» **Work request 1**
Using the text on Aggreflorum ellipticum, decide whether each statement agrees with it: (a) the leaves are up to 25 mm long; (b) flowering mainly occurs from March to June; (c) the fruit stays on the plant after it matures. Answer yes or no for each and quote the words from the text that decide it.
» **Work request 2**
According to the text on Aggreflorum ellipticum, how wide is each flower?

» **Supplied text**
Aggreflorum ellipticum is a species of shrub that is endemic to eastern Australia. It has fibrous, flaky bark, elliptical leaves, white flowers arranged in small groups on the ends of short side branches, and fruit that falls from the plant when mature.

==Description==
Aggreflorum ellipticum is a shrub that typically grows to a height of 3 m or more with reddish brown, fibrous or flaky bark, the younger stems covered with soft hairs. The leaves are elliptical, up to 25 mm long and 3–4 mm wide with a blunt point and tapering to a very short petiole. The flowers are white with several together on short side shoots, each flower about 10 mm wide. The floral cup is densely covered with short, silky hairs, and about 2–3 mm long. The sepals are hairy, oblong to hemispherical, about 1.5 mm long, the petals 3–5 mm long and the stamens about 1.5 mm long. Flowering mainly occurs from October to January and the fruit is a capsule about 3–4 mm with the remains of the sepals attached, but which fall from the plant when mature.

» **Recorded data**
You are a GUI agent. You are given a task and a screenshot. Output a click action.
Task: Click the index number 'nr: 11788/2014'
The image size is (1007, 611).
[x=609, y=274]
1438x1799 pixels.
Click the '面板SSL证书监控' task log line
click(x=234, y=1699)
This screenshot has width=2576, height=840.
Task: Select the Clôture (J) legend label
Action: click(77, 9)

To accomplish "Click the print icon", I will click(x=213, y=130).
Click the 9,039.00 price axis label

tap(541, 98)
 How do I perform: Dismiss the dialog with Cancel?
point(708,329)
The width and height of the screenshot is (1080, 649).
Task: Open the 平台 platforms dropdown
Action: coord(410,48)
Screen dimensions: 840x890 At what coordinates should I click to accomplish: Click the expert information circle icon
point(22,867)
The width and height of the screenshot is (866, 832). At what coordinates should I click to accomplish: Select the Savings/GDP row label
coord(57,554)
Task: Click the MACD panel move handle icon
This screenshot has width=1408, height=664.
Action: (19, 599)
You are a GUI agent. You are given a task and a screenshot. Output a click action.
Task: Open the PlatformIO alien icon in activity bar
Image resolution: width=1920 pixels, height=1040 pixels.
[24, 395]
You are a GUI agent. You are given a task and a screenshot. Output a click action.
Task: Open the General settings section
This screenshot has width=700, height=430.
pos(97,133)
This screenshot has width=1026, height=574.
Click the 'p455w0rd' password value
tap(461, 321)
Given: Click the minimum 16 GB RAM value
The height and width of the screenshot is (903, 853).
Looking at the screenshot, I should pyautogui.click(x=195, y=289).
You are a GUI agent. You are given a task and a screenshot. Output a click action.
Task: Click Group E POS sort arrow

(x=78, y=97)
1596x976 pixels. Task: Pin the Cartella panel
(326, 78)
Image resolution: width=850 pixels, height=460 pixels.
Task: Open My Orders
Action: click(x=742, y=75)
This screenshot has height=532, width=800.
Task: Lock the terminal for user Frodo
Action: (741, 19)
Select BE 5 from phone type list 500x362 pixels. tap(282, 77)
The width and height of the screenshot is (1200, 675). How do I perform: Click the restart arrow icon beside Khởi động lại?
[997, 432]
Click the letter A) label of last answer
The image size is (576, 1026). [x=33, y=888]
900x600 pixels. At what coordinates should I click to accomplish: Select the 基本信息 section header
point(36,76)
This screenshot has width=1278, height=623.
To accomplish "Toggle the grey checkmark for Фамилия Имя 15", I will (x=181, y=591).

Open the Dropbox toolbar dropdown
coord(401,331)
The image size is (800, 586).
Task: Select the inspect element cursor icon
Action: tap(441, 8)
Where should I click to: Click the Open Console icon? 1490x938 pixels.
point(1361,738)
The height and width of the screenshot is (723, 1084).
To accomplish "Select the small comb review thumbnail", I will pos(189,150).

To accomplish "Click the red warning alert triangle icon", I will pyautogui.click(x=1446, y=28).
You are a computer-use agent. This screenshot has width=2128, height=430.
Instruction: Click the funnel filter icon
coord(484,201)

» **Expected output 1**
(a) Yes: "up to 25 mm long"
(b) No: "Flowering mainly occurs from October to January"
(c) No: "which fall from the plant when mature"

» **Expected output 2**
Each flower is about 10 mm wide.